FAURÉ Romance MATTHEWS Romanza
On the face of it, Fauré might not seem like the most obvious of pairings for the music of David Matthews, but apparently he’s Matthews’s own choice. ‘The pursuit of beauty in his music is something that strongly attracts me’, he writes in the booklet notes for this captivating recital, and when you hear the opening bars of the first piece recorded here, Matthews’s 2007 sonatina-by-any-other-name Adonis, it all makes perfect sense. The opening invocation for piano (representing Adonis), its response from the violin (a seductive Venus), and the way the music immediately blossoms into a lilting melody: we’re not far here from the world of Szymanowski’s Mythes. Matthews has a gift for drawing new beauties from traditional mediums and the ending of this graceful three-movement work, when he finally uncovers the Welsh folk song upon which the whole piece is based, is magical in its simplicity.

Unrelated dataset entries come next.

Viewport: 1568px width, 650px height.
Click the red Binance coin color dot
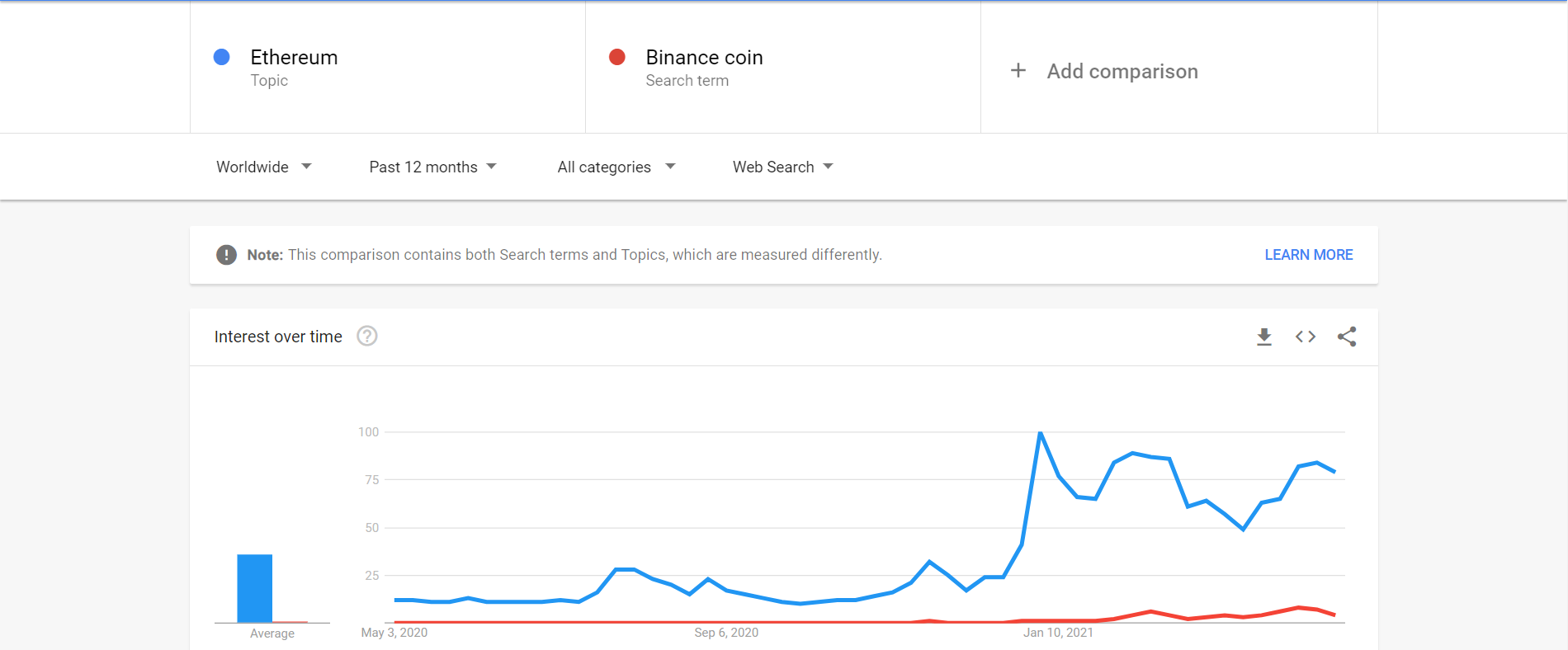[616, 57]
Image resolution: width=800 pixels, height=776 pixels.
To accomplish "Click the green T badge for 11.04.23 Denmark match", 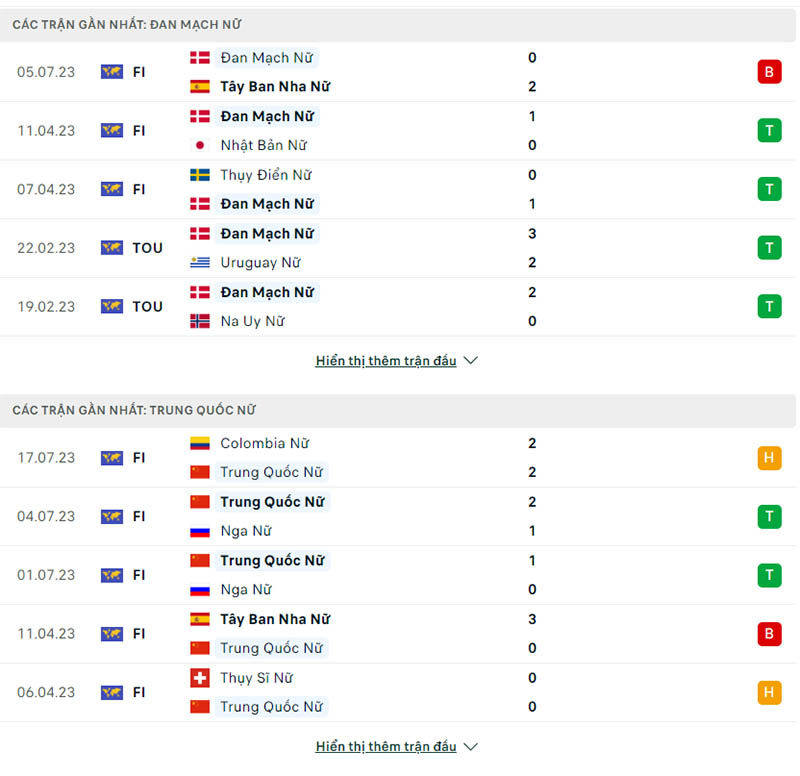I will (x=769, y=130).
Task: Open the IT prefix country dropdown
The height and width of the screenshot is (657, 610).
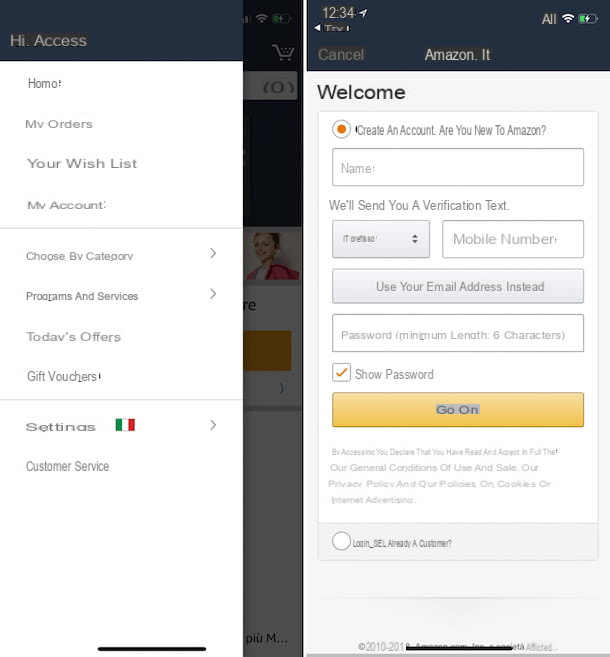Action: [381, 239]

Matthews composed the piece for Sara Trickey, and there’s no reason why this performance shouldn’t be considered definitive. Trickey and Daniel Tong really have the measure of Matthews’s musical language, finding an improvisatory quality in the Aria of 1986 and bringing an understated wit to the Romanza (2012) – written to prove that contemporary music can still say something meaningful in waltz time. These are natural, unforced performances, recorded in a clear acoustic that nicely captures the gleam of Trickey’s sound. In a crowded field, their account of Fauré’s A major Sonata holds up well enough too; there’s a to-and-fro between the pair and an engaging intimacy in the way Trickey’s lines are buoyed up by Tong’s marginally more assertive playing. But you’ll buy this for the David Matthews, and you’ll be glad you did.